THE Commissioner of Charities has questioned City Harvest Church (CHC) about its $310 million stake in Suntec Singapore.
The 33,000-strong megachurch announced two weeks ago that it had become a co-owner of the downtown commercial property, which houses a convention and exhibition centre.
The complex’s full name is Suntec Singapore International Convention and Exhibition Centre.
The money spent includes renovation and rental costs, the church said. CHC has not created a separate business entity for the purchase of the property.
But in the wake of the announcement, questions surfaced among the public about whether religious organisations – which are registered as charities – should be allowed to go into business using what are essentially donor funds.
Some asked if the income collected by CHC through rentals at Suntec would be taxed.
Questions were also raised about whether the church’s plans to use two floors in Suntec for worship services would amount to a change of use of commercial properties.
When The Straits Times posed these questions to the Commissioner of Charities, he said he was not in a position to comment at the moment as his office is ’seeking clarifications from CHC on this business venture’.
However, a letter jointly issued by the Ministry of Community Development, Youth and Sports, the Urban Redevelopment Authority (URA) and the Inland Revenue Authority of Singapore provided some answers.
The letter was a response to Straits Times reader Lester Lam, who wrote to the Forum page and questioned the relevance of giving religious organisations tax-exempt status when several such groups own commercial properties and collect rental income.
The government bodies responded that incomes earned by charities are tax-exempt because their main purpose is to provide public benefits through their activities.
They acknowledged that some charities have chosen to engage in business activities to generate additional income, but said such business activities ‘must be done in the best interest of the charity and not subject the charity’s assets and resources to unacceptable risk’.

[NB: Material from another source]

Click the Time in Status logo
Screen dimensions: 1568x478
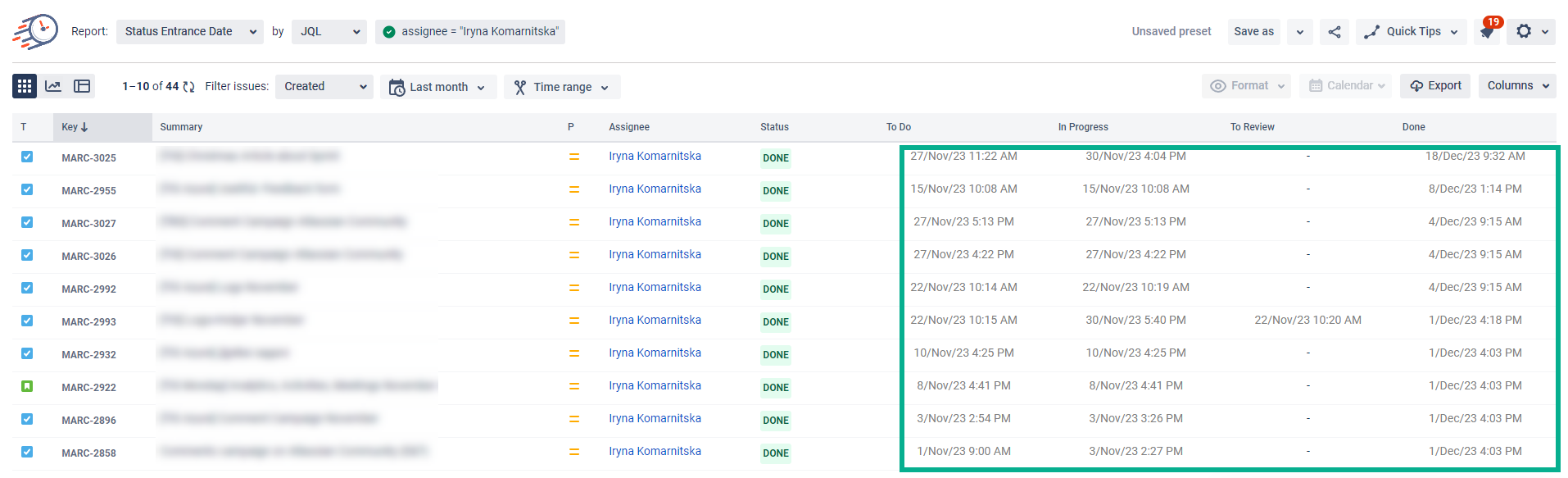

Charities contacted said that the decision on what is an ‘acceptable risk’ is left to their boards. They said investment decisions are made internally, and that they are reflected in their accounts, which are subject to audit.
The joint letter went on to say that any business carried out by a charity under a separate legal entity is subject to the normal corporate income tax.
It added that the ‘exclusive use of commercial developments for religious purposes would constitute a material change of use of such developments into places of worship’.
Doing so requires a proposal to be submitted to the URA. URA said no such proposal has been received from CHC.
The church, which had said earlier that it would use two floors in Suntec to house a 12,000-seat auditorium for worship services, could not be reached for comment last night.
During the March 6 service, senior pastor Kong Hee said that the auditorium would be used exclusively for its services, except under certain circumstances.
He said then that it would move out about five times a year to allow for international conferences or events to be held there.
The church has spent the past five years looking for a suitable plot of land, said Dr Kong, who founded it in 1989 as a small Bible study group of 20.
The Suntec purchase came after it looked at tens of other properties, including the Lion City Hotel in Tanjong Katong and Iluma in Bras Basah Road, but rejected them as they were considered unsuitable due to their small size or likely traffic congestion.